===== Supplied records

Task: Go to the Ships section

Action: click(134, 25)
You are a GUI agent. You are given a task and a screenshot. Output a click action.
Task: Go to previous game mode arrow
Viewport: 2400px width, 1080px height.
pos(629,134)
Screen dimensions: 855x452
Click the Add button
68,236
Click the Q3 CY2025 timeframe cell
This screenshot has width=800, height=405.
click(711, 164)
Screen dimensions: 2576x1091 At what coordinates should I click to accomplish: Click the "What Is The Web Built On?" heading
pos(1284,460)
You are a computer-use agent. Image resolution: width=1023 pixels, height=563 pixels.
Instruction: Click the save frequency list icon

==========

Quote every line of the data, word for word.

Task: Go to the Ships section

Action: click(134, 25)
You are a GUI agent. You are given a task and a screenshot. Output a click action.
Task: Go to previous game mode arrow
Viewport: 2400px width, 1080px height.
pos(629,134)
Screen dimensions: 855x452
Click the Add button
68,236
Click the Q3 CY2025 timeframe cell
This screenshot has width=800, height=405.
click(711, 164)
Screen dimensions: 2576x1091 At what coordinates should I click to accomplish: Click the "What Is The Web Built On?" heading
pos(1284,460)
You are a computer-use agent. Image resolution: width=1023 pixels, height=563 pixels.
Instruction: Click the save frequency list icon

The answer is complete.